6. A senhora acredita que a justiça deveria criar mais varas ou redobrar a atenção de crimes contra a administração pública, para que não se chegasse a um julgamento do porte do “Mensalão”?
Acho que sim. Nós temos pouca estrutura nas comarcas e fóruns. No dia em que criarem mais varas, terão que trazer mais profissionais e isso será bom. Os concursos aprovariam mais pessoas. A Justiça não é lenta. O que é lento é o caminho. Não temos como acelerar o trâmite processual.

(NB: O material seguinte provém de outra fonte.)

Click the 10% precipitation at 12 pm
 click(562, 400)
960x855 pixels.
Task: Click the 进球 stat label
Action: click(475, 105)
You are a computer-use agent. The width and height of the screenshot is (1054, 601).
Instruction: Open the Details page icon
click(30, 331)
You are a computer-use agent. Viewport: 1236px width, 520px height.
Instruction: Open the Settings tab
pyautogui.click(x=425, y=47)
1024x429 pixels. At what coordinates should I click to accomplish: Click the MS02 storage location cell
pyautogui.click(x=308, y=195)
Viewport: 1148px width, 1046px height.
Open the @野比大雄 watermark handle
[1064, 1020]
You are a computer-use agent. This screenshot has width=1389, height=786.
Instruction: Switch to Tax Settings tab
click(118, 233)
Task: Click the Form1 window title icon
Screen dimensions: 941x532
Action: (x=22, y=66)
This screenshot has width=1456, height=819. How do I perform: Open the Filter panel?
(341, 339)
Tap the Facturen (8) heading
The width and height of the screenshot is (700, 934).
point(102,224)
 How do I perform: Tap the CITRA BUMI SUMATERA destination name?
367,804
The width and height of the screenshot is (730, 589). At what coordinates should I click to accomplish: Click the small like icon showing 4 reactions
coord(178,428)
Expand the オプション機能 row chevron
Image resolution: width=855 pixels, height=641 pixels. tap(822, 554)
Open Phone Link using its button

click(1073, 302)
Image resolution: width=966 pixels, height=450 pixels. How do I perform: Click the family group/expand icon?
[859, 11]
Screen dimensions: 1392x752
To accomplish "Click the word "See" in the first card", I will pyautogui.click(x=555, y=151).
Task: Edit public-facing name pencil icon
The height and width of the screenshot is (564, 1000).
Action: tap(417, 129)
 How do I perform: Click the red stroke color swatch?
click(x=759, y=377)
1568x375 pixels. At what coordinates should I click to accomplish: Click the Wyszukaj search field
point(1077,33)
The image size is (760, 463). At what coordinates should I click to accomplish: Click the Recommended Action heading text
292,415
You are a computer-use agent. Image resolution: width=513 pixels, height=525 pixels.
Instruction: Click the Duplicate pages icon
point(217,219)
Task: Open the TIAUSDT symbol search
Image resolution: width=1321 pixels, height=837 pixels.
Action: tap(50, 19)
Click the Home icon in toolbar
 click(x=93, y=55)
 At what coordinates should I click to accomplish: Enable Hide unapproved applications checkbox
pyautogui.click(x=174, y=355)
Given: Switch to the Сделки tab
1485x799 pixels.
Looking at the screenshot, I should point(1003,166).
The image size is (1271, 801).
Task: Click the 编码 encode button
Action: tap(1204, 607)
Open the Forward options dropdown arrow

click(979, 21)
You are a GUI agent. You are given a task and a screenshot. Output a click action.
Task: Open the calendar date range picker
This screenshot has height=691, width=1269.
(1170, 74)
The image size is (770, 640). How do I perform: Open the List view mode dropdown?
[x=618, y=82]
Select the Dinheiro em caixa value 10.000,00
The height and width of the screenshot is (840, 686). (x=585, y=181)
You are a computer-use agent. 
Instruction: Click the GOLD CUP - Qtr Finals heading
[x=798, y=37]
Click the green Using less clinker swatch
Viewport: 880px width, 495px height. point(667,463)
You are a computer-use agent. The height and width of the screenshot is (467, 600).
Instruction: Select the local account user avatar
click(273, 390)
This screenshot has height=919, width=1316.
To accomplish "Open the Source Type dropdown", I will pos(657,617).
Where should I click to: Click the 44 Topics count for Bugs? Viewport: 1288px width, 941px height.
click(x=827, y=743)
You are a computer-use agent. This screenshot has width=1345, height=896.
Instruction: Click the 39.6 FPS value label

7. A senhora acha que o julgamento do “Mensalão” vai influenciar no trabalho dos magistrados no país, daqui em diante?
Acho que não. Cada um já tem seu modelo de ser; seus pensamentos. Eu não vou mudar o meu. Mensalão pra mim é um processo como qualquer outro. É uma vergonha sim, mas a minha postura não vai mudar diante do Mensalão. Vou ser eu mesma, julgadora do mesmo jeito. É um julgamento como qualquer outro.